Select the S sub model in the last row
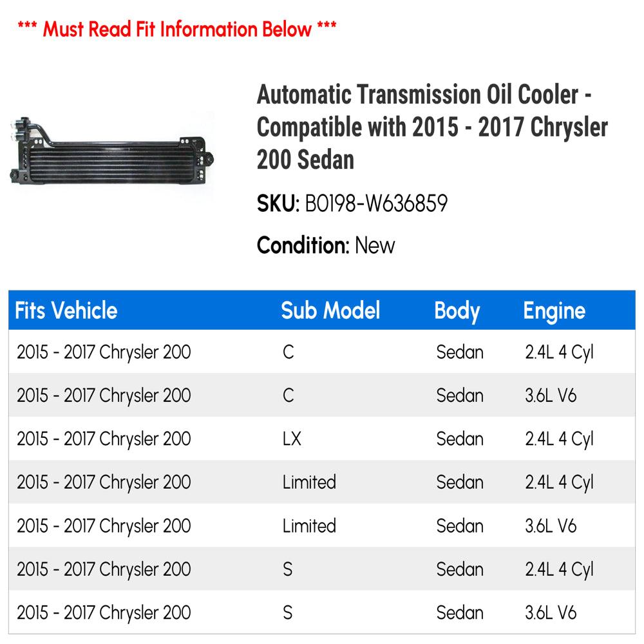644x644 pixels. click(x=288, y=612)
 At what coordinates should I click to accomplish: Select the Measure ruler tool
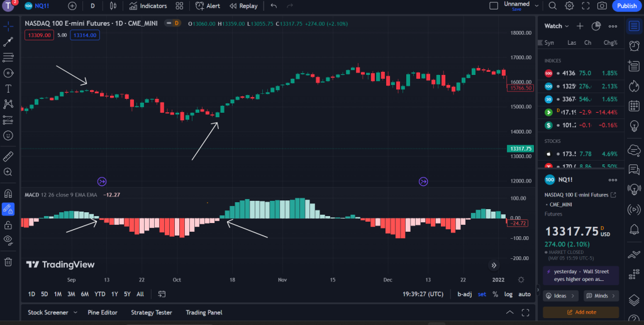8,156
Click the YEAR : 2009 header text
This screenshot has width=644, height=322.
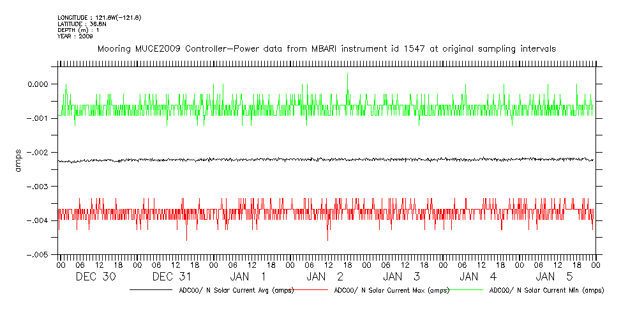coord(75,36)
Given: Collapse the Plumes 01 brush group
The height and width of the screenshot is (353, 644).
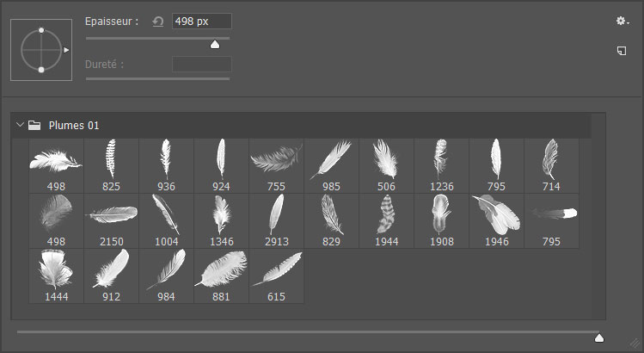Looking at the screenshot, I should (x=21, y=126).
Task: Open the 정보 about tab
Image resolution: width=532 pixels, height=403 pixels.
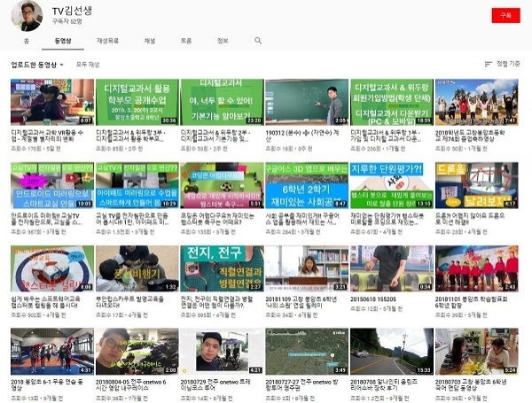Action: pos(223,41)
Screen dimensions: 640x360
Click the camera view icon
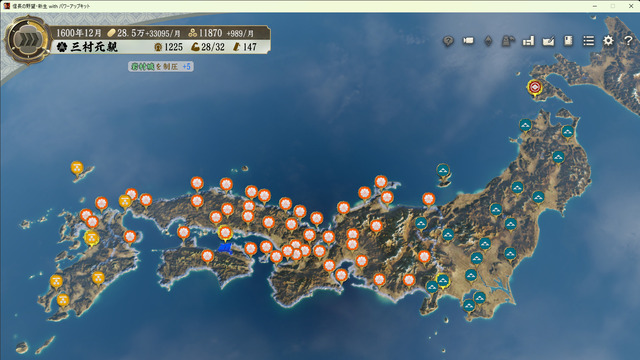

--

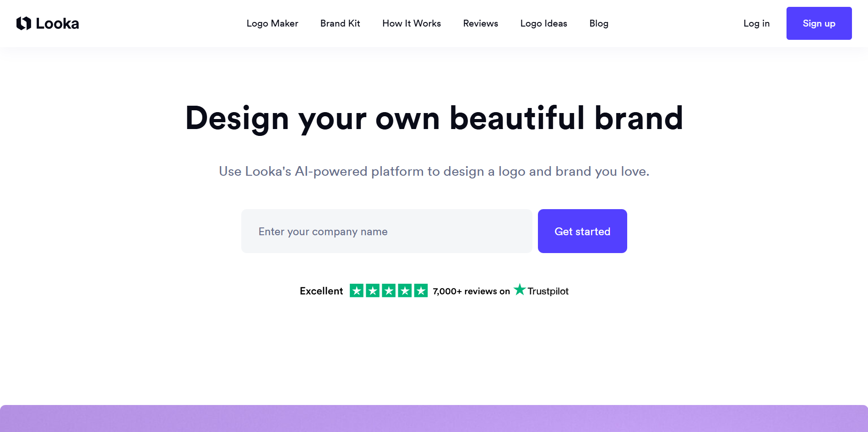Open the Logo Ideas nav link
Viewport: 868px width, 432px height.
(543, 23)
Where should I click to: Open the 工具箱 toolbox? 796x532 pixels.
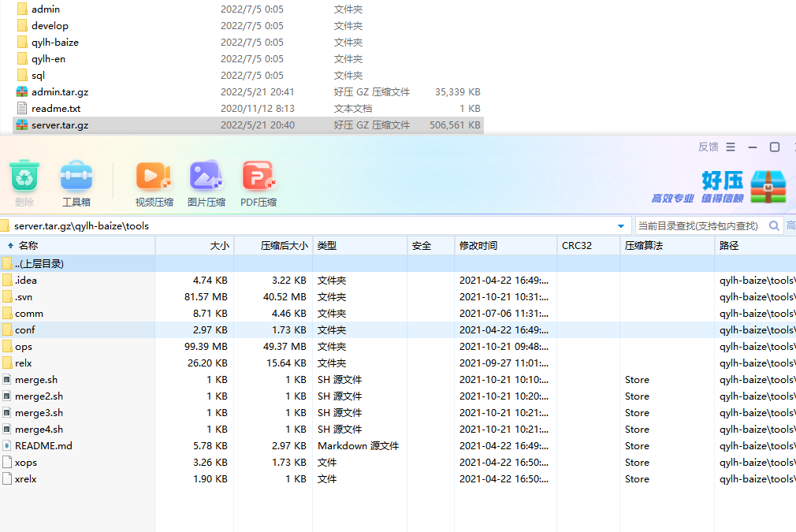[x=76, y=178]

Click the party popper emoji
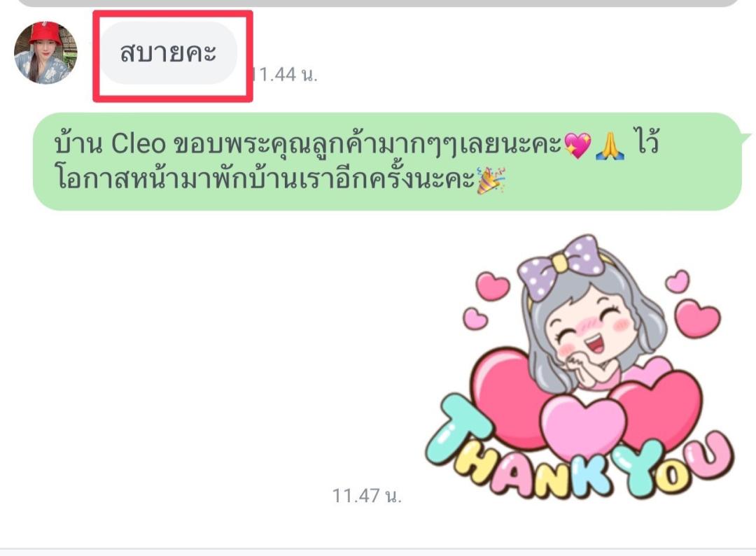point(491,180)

• [AIM OF THE EXERCISE]:
Using the entries above, give again exactly the lines from the line holding "Screen dimensions: 640x360" through the line holding "Click the camera view icon". Include both end lines and nothing else.

• [TASK ANSWER]:
Screen dimensions: 640x360
Click the camera view icon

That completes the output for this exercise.